# Proving something is compact

• Sep 29th 2010, 08:00 PM
Zennie
Proving something is compact
Let $K \subset R^1$ consist of $0$ and the numbers $1/n$ for any $n = 1, 2, 3 ...$ Prove that $K$ is compact directly from the definition (w/o using the Heine-Borel Theorem).

Definition from the book:
A subset $K$ of a metric space $X$ is said to be compact if every open cover of $K$ contains a finite subcover. More explicitly, the requirement is that if $\{G_{\alpha}\}$ is an open cover of $K$, then there are finitely many indices $\alpha_1, ... \alpha_n$ such that $K \subset G_{\alpha_1} \bigcup ... \bigcup G_{\alpha_n}.$
• Sep 30th 2010, 12:14 AM
HappyJoe
I cannot resist first telling you the easy method:

Let $A = \{\frac{1}{n}|n\in\mathbb{N}\}\subset\mathbb{R}$. Then the closure of A is equal to your set $K$, whereas $K$ is closed. Clearly, $K$ is also bounded, which is why $K$ is compact.
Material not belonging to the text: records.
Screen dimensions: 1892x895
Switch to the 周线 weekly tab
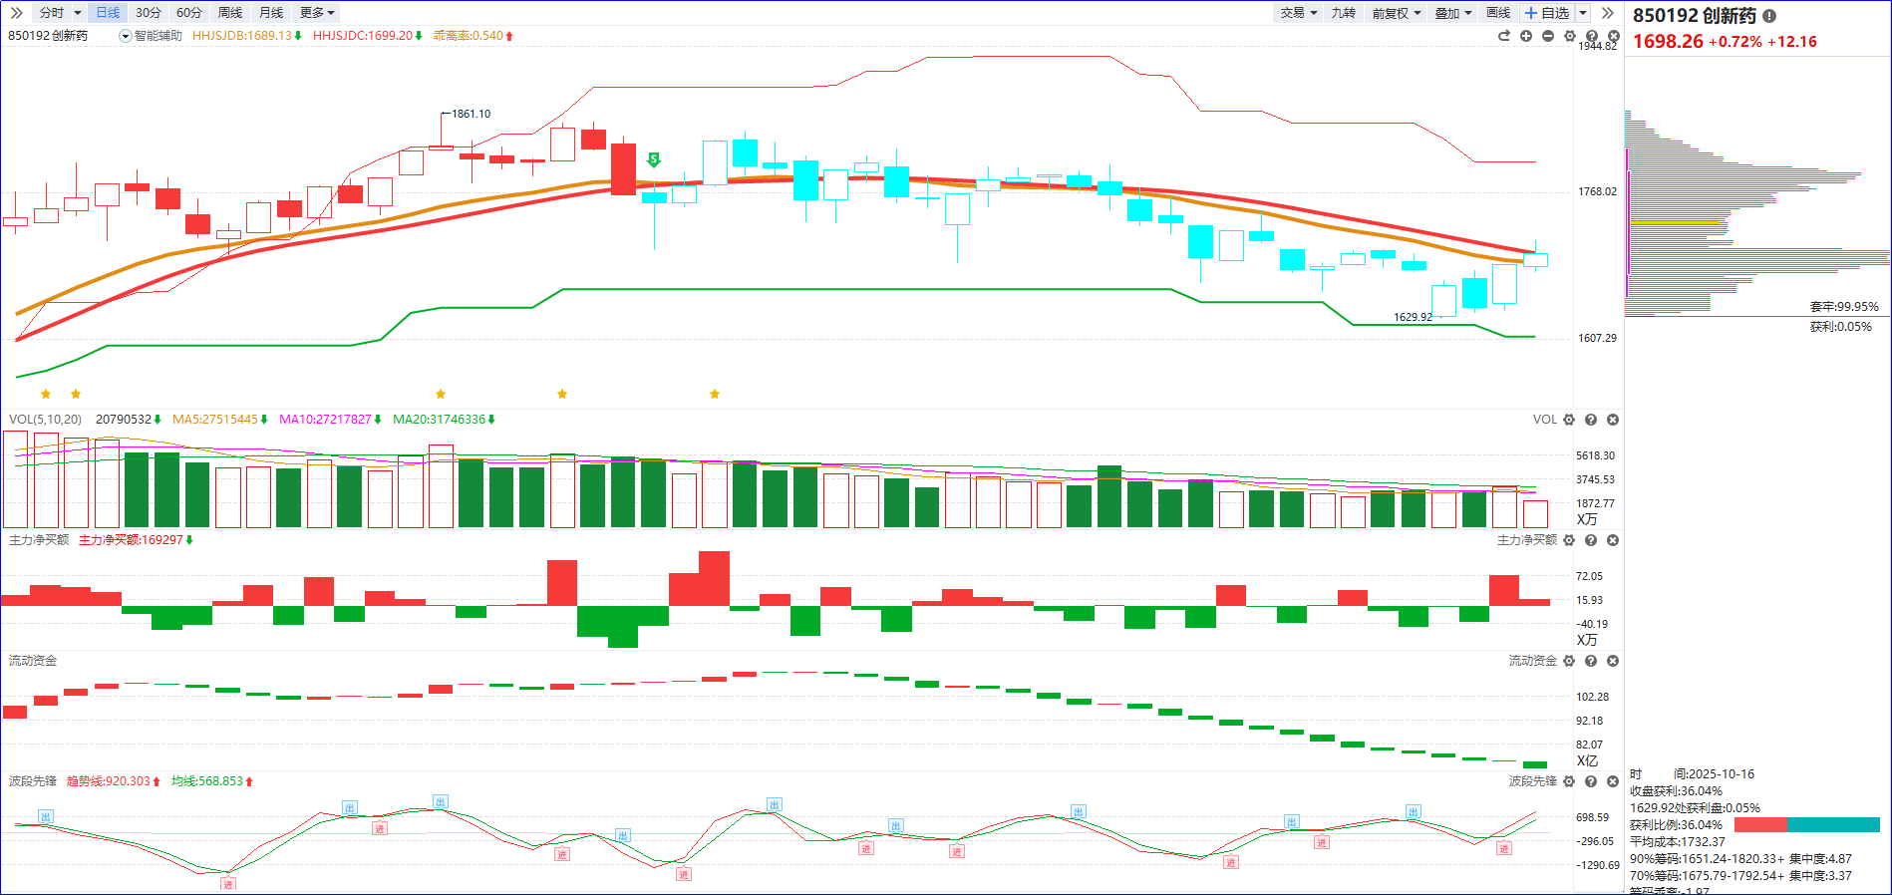coord(229,13)
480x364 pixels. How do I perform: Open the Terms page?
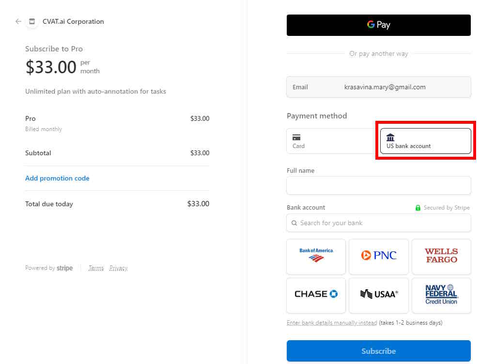(x=96, y=267)
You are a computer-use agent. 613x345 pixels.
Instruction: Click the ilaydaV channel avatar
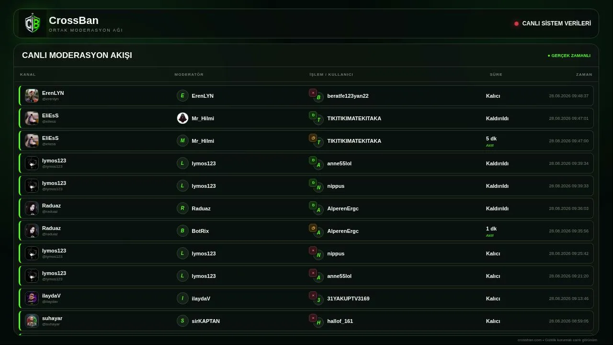tap(32, 299)
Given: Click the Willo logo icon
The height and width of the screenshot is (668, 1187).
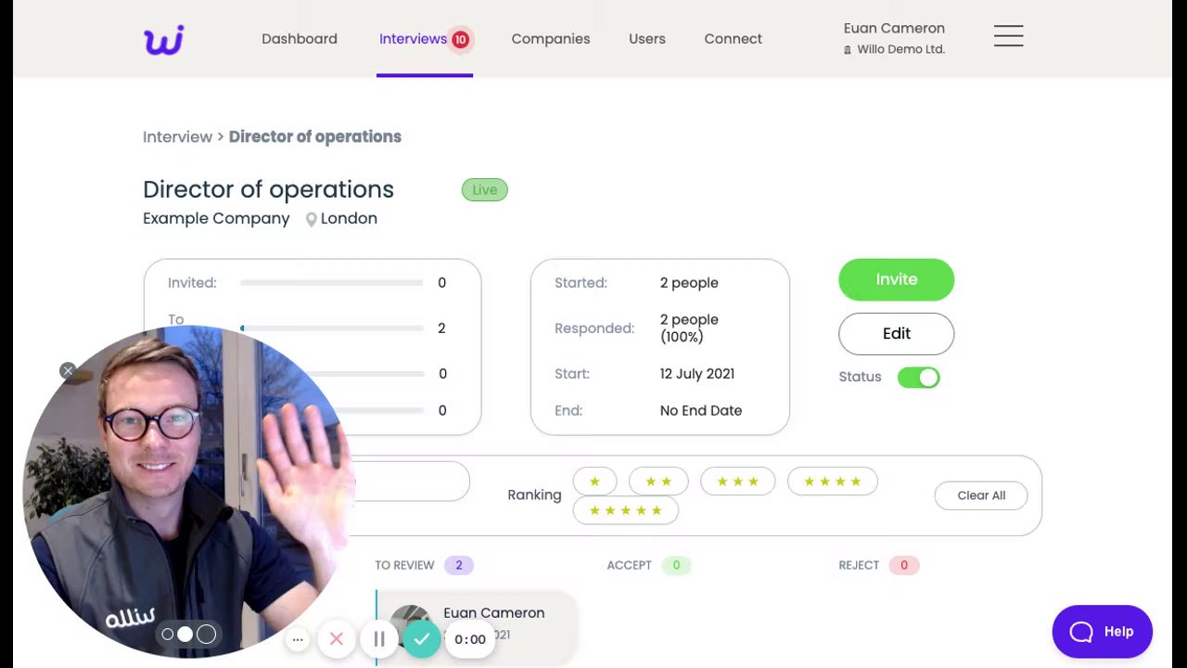Looking at the screenshot, I should pos(164,40).
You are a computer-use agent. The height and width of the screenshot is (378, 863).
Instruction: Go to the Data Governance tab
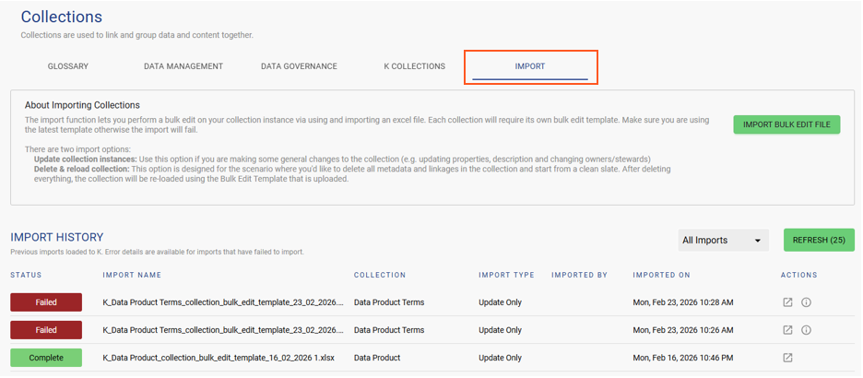[299, 66]
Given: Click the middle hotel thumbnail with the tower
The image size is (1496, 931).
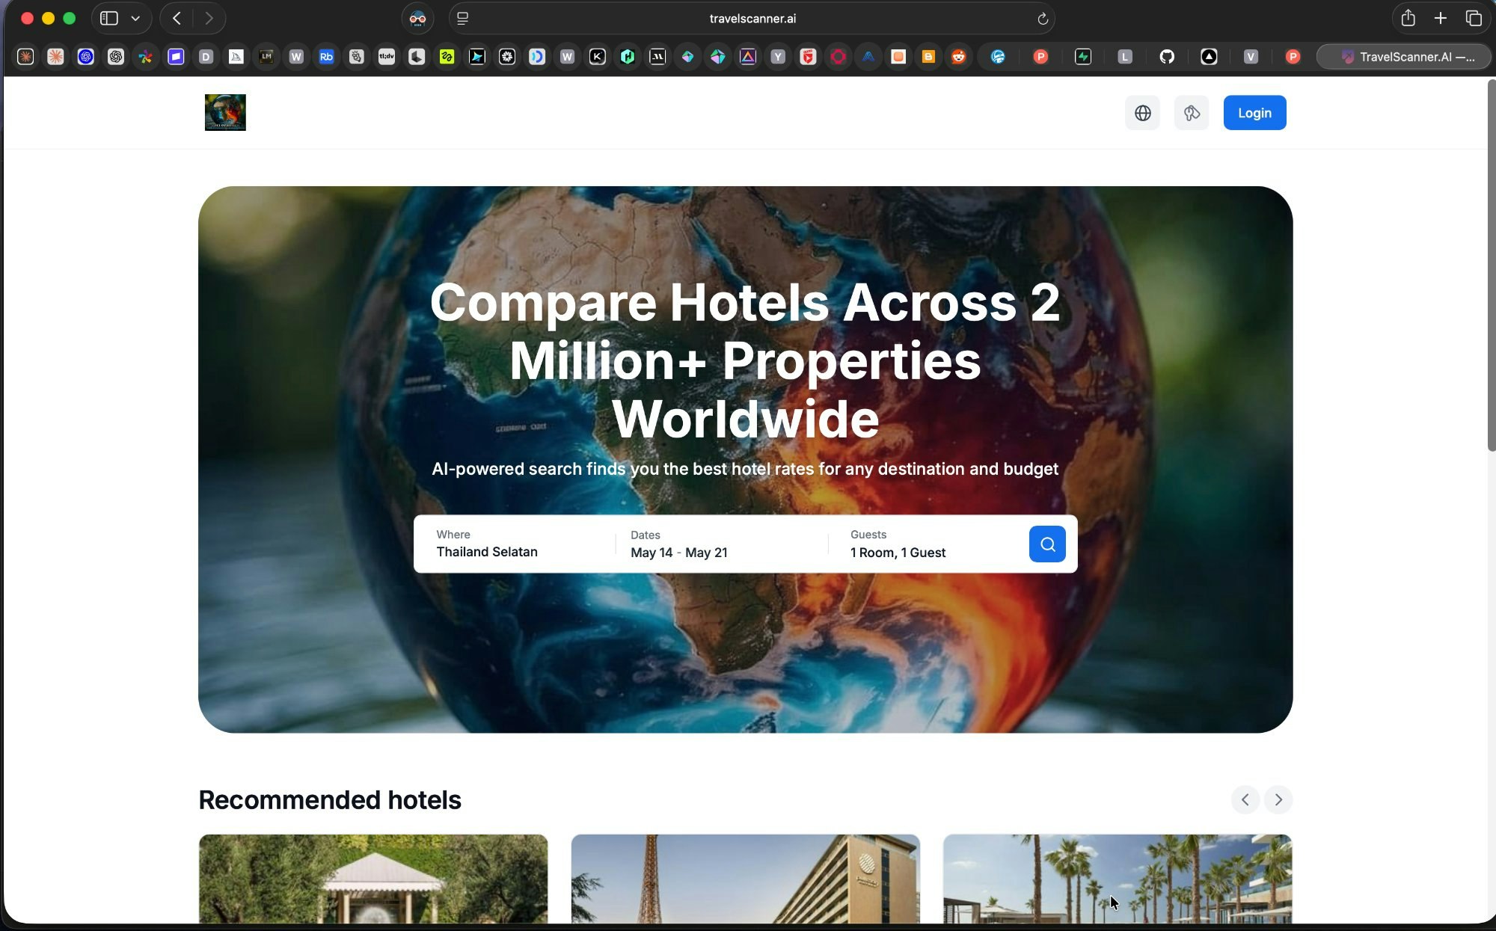Looking at the screenshot, I should pyautogui.click(x=745, y=882).
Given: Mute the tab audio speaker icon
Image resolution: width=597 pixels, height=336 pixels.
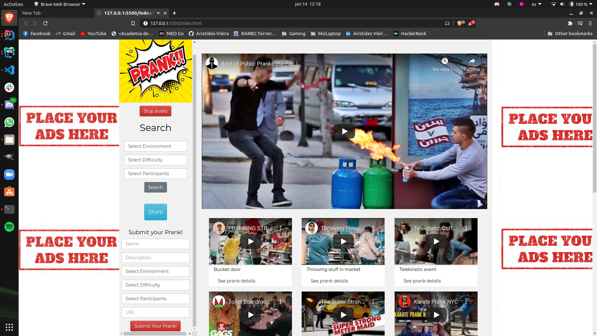Looking at the screenshot, I should click(x=159, y=13).
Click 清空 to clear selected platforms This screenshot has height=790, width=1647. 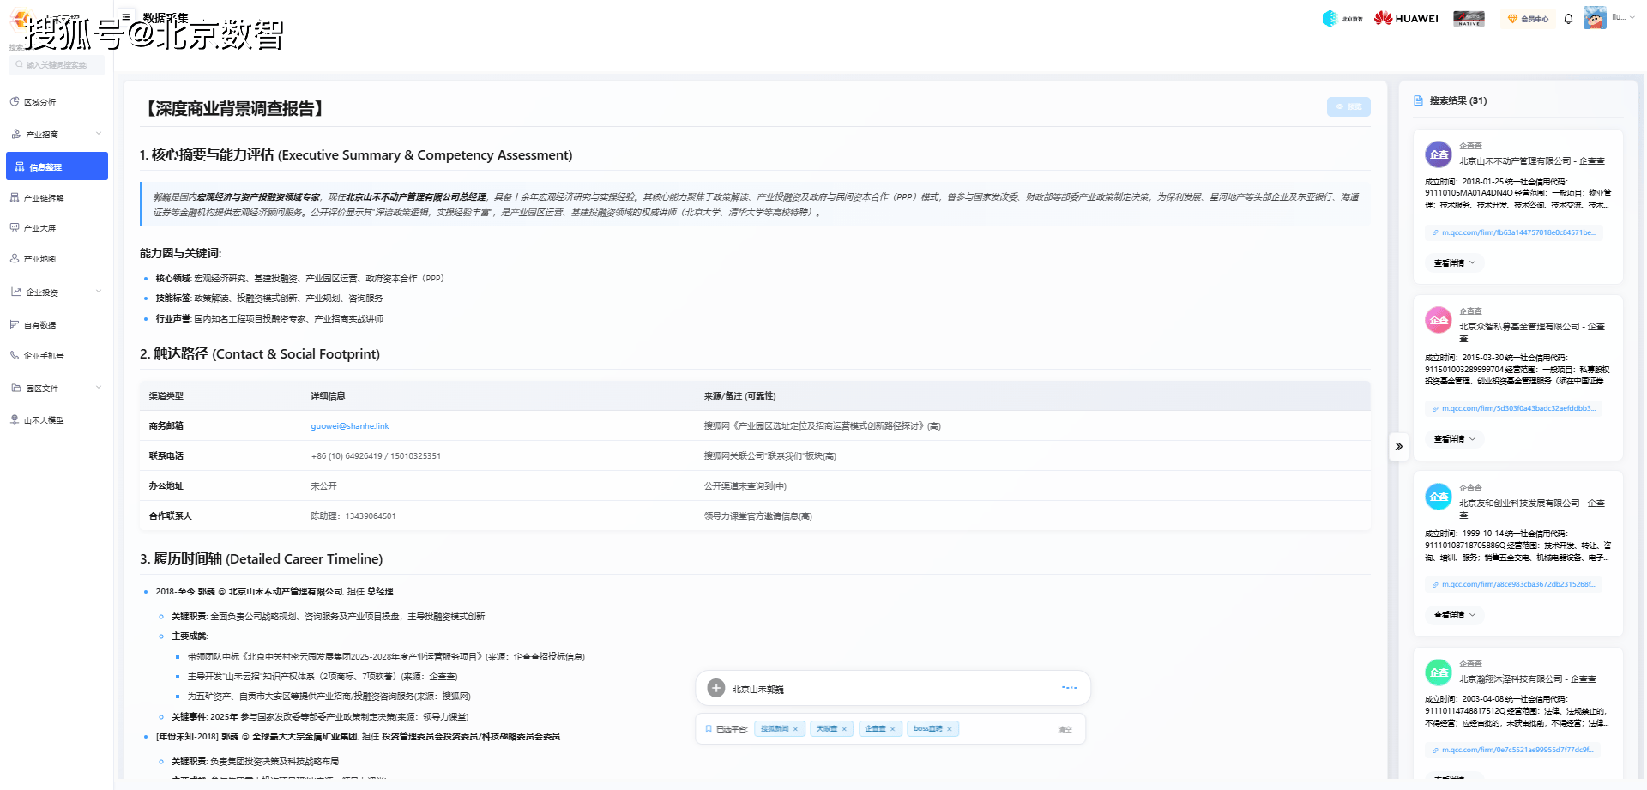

Maybe you already thought of this.

The other (and in this case legal) way: Let $\{G_\alpha\}$ be an open cover of $K$. In particular, $0\in K$ is contained in some $G_\alpha$, say $0\in G_{\alpha_0}$.

An open subset of $\mathbb{R}$ is a disjoint union of open intervals. In particular, the point 0 is contained in an open interval inside of $G_{\alpha_0}$. Suppose this open interval has $\delta$ as its right end point. Then all points of $K$ with $\frac{1}{n}<\delta$ are also contained in this interval, i.e. all such points are contained in $G_{\alpha_0}$. But all but finitely many points $1,\frac{1}{2},\frac{1}{3},\ldots,\frac{1}{k}$ of $K$ satisfy $\frac{1}{n} < \delta$, and so all but finitely many points of $K$ are contained in $G_{\alpha_0}$.

Since we have a cover of the set $K$, the point $\frac{1}{j}$ is contained in some set $G_{\alpha_j}$, for each $j=1,2,\ldots,k$. But then the cover

$\{G_{\alpha_0}, G_{\alpha_1},G_{\alpha_2},\ldots,G_{\alpha_k}\}$

is a finite subcover of $\{G_\alpha\}$.